Noble and General, who raised the Gordon Highlanders. He joined the army in 1789 and by 1791 he was a captain in the famous 42nd Highlanders. He was present at the engagements connected with the Duke of York's expedition to Flanders in 1793.
In 1794, he raised the famous Gordon Highlanders. This regiment soon joined an army under the command of General Moore (1761 - 1809) in the Netherlands campaign and fought at the Battle of Bergen (1799) in which Gordon was severely wounded. He was presented with the Grand Cross of the Bath in 1820.
Gordon acceded to the titles Duke of Gordon and Earl of Norwich following the death of his father, the 4th Duke, in 1827. Like his father, Gordon was appointed Keeper of the Great Seal of Scotland and Lord Lieutenant of Aberdeenshire. He was also Governor of Edinburgh Castle, an appointment once held by the 1st Duke.

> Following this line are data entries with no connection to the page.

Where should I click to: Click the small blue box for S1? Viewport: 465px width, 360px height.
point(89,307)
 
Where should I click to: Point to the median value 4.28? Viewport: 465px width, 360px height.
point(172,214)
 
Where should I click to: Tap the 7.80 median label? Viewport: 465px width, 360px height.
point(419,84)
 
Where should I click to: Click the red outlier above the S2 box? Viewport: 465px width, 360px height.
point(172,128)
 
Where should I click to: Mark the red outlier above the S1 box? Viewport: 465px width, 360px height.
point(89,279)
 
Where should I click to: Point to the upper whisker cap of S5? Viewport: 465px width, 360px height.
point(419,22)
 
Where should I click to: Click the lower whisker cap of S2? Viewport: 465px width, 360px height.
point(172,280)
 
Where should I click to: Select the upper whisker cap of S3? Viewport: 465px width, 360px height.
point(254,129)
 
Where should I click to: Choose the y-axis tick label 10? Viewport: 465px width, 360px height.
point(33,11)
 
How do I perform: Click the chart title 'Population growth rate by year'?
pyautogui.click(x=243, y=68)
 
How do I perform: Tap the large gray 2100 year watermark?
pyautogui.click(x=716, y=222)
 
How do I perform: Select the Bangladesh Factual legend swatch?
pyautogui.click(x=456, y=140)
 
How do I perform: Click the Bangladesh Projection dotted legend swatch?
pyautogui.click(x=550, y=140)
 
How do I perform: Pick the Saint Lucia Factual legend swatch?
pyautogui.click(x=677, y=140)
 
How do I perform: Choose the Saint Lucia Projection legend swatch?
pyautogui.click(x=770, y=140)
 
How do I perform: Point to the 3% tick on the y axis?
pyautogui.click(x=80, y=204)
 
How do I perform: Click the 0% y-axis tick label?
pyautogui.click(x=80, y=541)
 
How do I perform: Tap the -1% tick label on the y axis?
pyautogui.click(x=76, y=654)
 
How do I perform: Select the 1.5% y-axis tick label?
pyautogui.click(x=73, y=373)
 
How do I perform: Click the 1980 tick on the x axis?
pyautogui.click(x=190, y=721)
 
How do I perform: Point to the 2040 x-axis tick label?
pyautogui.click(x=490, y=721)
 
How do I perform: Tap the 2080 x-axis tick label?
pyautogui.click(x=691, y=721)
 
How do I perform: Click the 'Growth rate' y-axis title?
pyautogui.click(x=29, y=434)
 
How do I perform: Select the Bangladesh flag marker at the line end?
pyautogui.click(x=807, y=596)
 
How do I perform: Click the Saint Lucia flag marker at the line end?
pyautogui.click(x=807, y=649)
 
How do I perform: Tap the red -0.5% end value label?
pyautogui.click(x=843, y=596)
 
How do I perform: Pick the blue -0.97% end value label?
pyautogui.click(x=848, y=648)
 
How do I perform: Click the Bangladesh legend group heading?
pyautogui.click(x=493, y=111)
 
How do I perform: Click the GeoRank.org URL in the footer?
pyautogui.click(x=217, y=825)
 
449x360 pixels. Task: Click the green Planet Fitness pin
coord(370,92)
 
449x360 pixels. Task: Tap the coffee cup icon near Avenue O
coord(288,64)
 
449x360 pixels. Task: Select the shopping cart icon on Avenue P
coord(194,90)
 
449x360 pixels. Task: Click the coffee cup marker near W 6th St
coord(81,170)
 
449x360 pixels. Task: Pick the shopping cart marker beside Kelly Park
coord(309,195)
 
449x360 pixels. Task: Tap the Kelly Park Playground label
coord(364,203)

Gordon married Elizabeth Brodie in 1813 and the couple spent fourteen years in Huntly Lodge before moving to Gordon Castle, when he inherited the Dukedom. He was the last Duke of Gordon in the Scottish peerage because, having no children, the title became extinct, along with the Earldom of Norwich. His estates were inherited by Charles, 5th Duke of Richmond, a nephew, who went on to assume the surname and the arms of Gordon.
Gordon lies buried near his father at Elgin Cathedral and is remembered by a monument on a hill by Elgin, comprising a column topped by a statue.